Britain’s two largest retail lenders are to get another 31 billion pounds from the government and have agreed to sell hundreds of branches and key businesses to appease EU competition concerns over state aid. The deal announced on Tuesday paves the way for Britain to begin reducing its holdings in Royal Bank of Scotland and Lloyds Banking Group, a potentially critical source of funds as the country struggles with a ballooning budget deficit.

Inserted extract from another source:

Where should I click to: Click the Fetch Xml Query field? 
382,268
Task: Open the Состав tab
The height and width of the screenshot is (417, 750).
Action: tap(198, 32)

RBS and Lloyds ended months of uncertainty, with Lloyds announcing that it would drop out of a government insurance scheme for bad debts by raising 13.5 billion pounds ($22.08 billion) in the world’s largest ever rights issue, as part of a 21 billion-pound capital raising plan. The move leaves RBS, 70 per cent state-owned, as the only bank joining the government’s Asset Protection Scheme but under more flexible terms than expected earlier this year, which RBS said will allow it to leave the scheme within four years.
Both banks, however, also agreed to disposals to meet EU state aid rules, with RBS particularly hit, selling chunks of its retail bank under the revived brand Williams & Glyn, its RBS Insurance arm and shrinking its investment bank. “We do feel bruised by what we’ve had to go through,” RBS’s chief executive Stephen Hester said on a conference call.
“Our job (of turning around RBS) has been made more difficult by some of the aspects of the EU settlement, but nevertheless we believe it is a doable job,” he added. Lloyds, which avoided harsher penalties by staying out of the APS, said it would sell 600 of its retail branches, with disposals including Lloyds TSB Scotland, Cheltenham & Gloucester branches, as well as its Intelligent Finance and the TSB brand.